[Pixel coordinate grounding data]

──────

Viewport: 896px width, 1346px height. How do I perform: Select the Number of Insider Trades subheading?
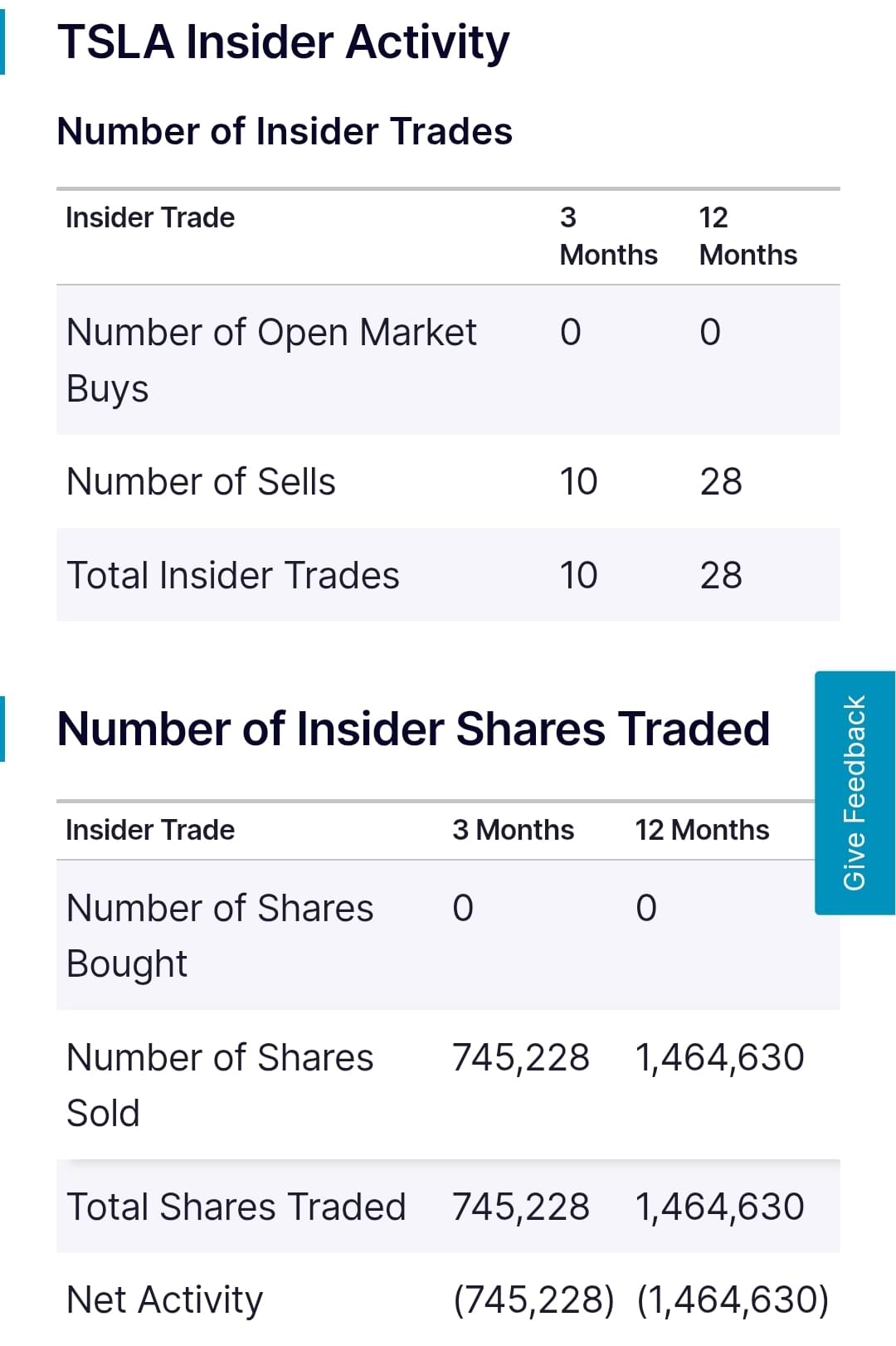285,131
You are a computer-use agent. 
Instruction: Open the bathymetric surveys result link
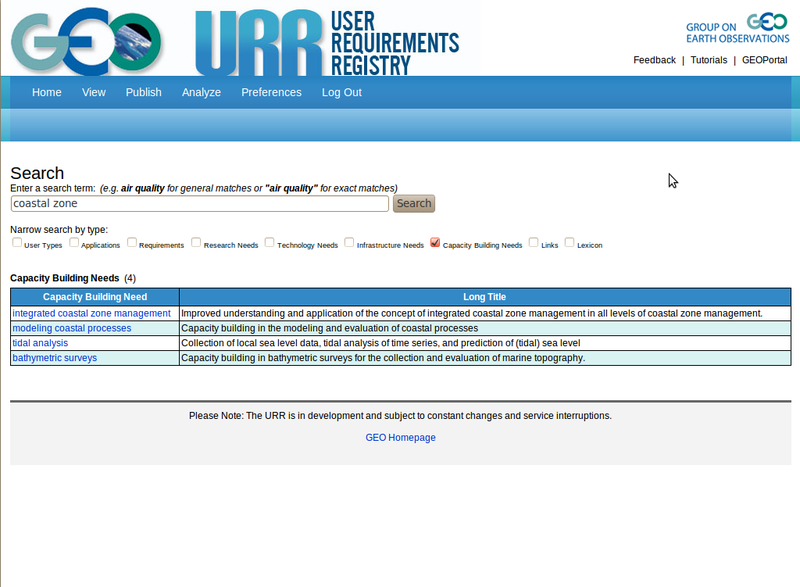pos(54,358)
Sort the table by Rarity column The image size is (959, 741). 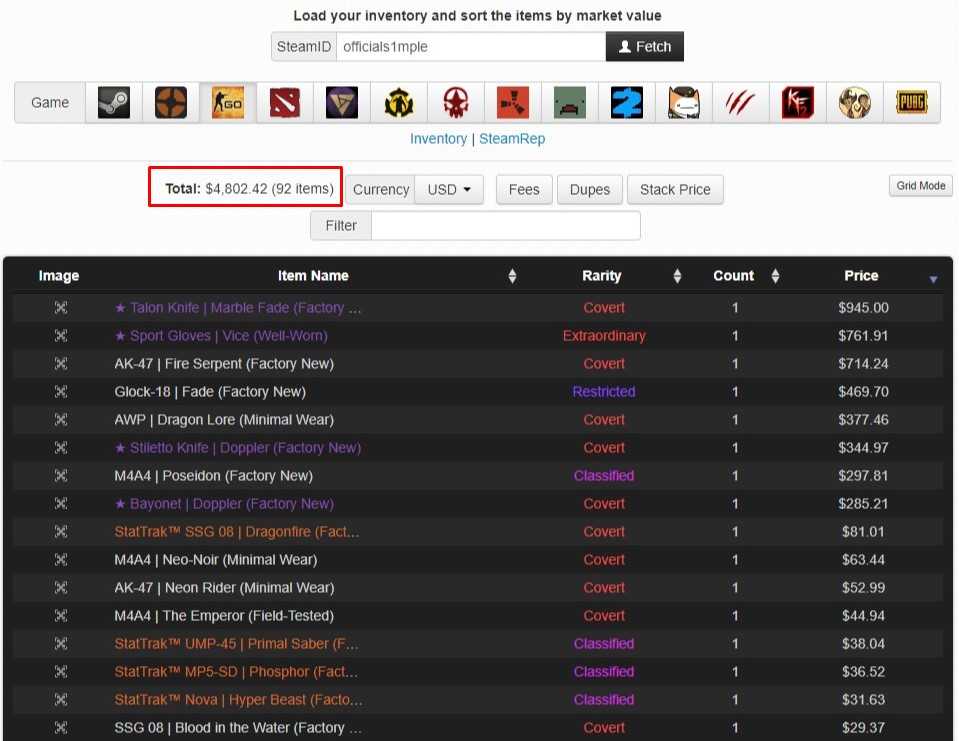coord(602,276)
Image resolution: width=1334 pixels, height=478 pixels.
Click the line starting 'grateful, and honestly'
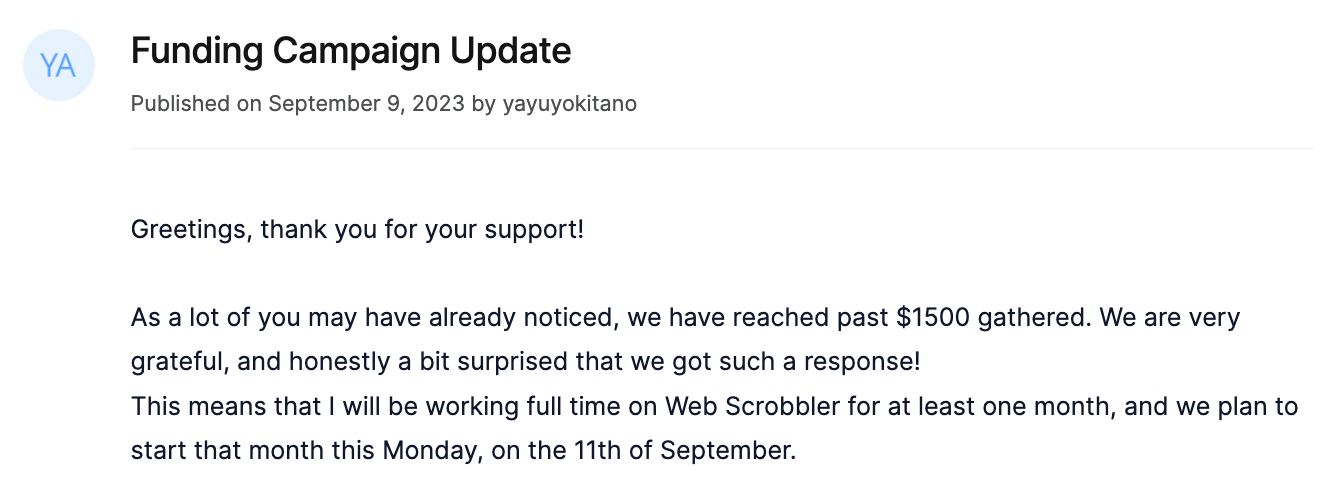tap(526, 362)
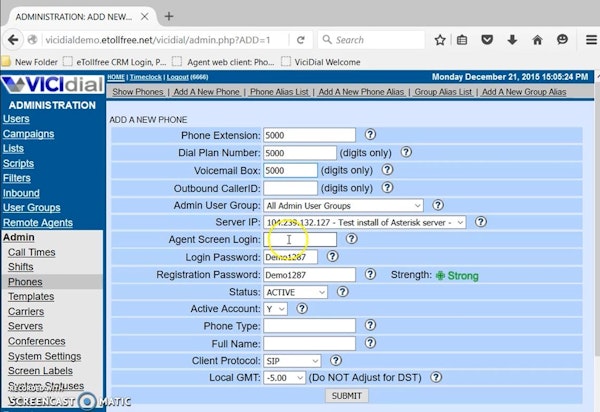Open the Firefox downloads arrow icon
This screenshot has width=600, height=412.
[x=513, y=40]
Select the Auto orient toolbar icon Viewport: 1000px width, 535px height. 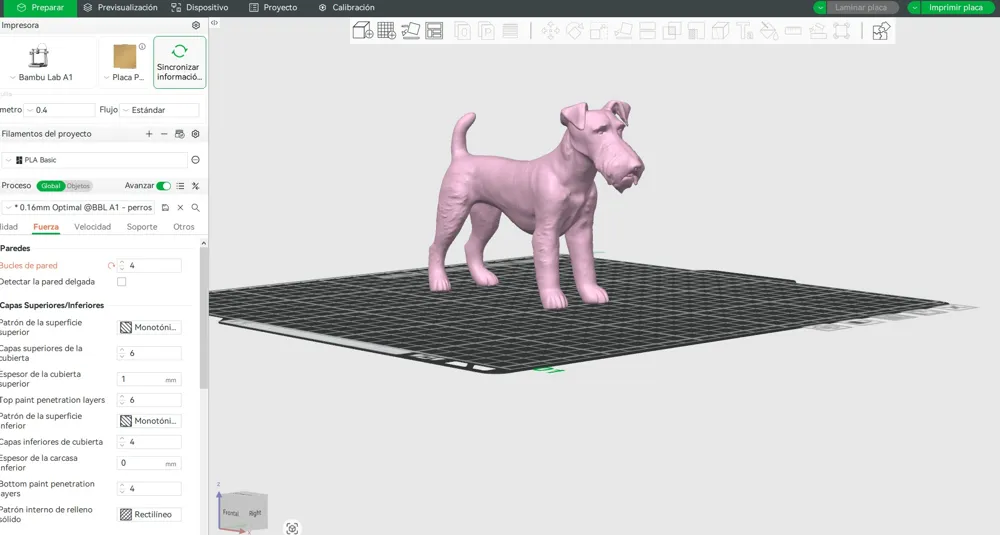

──────

# PROBLEM TO SOLVE:
The reply needs to repeat exactly the line containing "Click the line" and each line after it, through the final line of the entries above, and to skip the pictures.

# COMPLETED TASK:
Click the line starting 'grateful, and honestly'
tap(526, 362)
Open the Firefox downloads arrow icon
This screenshot has width=600, height=412.
[x=513, y=40]
Select the Auto orient toolbar icon Viewport: 1000px width, 535px height. 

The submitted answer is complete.